From the entries below, return only the lines starting at the one that contains "Instruction: Open 招商证券晋江崇德路证券营业部 link" and ending at the one that contains "Task: Set price", exactly as they stand.
MATERIAL PROVIDED below:
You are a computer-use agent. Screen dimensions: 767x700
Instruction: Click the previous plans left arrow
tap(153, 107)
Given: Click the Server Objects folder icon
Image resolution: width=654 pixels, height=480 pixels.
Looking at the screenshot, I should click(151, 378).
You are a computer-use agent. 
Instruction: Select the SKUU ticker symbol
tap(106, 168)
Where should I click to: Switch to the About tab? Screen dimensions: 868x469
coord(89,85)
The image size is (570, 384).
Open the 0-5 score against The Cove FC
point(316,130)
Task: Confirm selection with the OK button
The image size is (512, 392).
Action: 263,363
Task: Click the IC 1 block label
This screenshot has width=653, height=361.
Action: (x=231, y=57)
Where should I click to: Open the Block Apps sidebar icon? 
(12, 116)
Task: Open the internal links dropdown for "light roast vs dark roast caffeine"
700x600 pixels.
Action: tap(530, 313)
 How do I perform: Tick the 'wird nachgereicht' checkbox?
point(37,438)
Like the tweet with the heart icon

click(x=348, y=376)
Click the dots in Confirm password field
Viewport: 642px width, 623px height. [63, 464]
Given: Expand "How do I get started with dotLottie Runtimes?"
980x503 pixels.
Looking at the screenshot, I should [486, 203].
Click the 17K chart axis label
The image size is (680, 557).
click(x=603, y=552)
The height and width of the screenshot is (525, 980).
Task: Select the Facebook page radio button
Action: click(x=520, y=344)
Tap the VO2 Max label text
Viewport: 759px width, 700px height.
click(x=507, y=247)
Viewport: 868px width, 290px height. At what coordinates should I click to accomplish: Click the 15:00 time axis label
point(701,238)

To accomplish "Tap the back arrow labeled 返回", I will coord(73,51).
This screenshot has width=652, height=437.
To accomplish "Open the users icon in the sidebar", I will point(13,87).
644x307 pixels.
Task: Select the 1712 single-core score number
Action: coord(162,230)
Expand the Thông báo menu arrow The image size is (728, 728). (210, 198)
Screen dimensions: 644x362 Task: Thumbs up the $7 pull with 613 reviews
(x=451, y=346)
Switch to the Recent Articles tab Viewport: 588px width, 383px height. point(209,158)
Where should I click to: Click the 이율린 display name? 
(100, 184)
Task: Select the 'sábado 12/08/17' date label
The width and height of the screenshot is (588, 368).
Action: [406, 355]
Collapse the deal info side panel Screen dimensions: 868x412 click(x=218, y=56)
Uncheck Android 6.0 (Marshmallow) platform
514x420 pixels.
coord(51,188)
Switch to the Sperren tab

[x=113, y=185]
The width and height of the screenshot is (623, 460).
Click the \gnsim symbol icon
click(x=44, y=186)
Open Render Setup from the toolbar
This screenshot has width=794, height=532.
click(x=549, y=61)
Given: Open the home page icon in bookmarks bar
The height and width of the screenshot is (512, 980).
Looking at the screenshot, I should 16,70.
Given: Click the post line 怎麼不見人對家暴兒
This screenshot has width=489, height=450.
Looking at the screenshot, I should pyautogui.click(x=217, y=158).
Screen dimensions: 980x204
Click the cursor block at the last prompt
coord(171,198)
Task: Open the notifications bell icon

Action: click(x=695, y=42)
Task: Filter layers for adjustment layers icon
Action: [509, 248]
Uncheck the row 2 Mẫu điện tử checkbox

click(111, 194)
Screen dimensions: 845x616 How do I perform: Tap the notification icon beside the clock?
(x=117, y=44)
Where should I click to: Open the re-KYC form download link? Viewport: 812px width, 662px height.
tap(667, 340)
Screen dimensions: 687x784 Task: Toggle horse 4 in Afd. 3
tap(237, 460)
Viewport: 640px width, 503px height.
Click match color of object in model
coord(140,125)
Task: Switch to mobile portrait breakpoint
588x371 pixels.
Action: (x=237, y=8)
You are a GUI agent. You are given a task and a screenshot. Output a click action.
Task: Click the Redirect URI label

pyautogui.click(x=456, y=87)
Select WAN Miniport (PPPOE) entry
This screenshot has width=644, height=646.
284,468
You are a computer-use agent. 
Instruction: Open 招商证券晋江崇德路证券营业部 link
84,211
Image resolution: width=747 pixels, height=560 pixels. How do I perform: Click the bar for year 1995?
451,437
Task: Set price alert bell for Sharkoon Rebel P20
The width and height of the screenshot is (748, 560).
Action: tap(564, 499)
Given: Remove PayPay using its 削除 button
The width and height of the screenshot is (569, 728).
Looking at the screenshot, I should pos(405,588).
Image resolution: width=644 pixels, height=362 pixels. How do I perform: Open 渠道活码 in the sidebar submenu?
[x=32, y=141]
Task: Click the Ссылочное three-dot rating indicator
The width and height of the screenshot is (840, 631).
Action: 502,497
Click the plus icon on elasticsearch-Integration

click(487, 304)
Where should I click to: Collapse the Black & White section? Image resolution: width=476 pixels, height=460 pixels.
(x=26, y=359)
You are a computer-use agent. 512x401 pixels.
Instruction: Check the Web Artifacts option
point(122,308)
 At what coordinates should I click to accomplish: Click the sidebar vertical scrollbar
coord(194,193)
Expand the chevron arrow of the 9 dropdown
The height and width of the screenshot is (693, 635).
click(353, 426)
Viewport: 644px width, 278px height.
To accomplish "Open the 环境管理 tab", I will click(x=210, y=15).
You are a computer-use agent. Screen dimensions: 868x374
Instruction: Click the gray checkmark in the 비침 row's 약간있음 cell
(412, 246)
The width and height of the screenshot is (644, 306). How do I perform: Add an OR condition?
End of MATERIAL PROVIDED.
RESULT BELOW
Instruction: Open 招商证券晋江崇德路证券营业部 link
84,211
Image resolution: width=747 pixels, height=560 pixels. How do I perform: Click the bar for year 1995?
451,437
Task: Set price alert bell for Sharkoon Rebel P20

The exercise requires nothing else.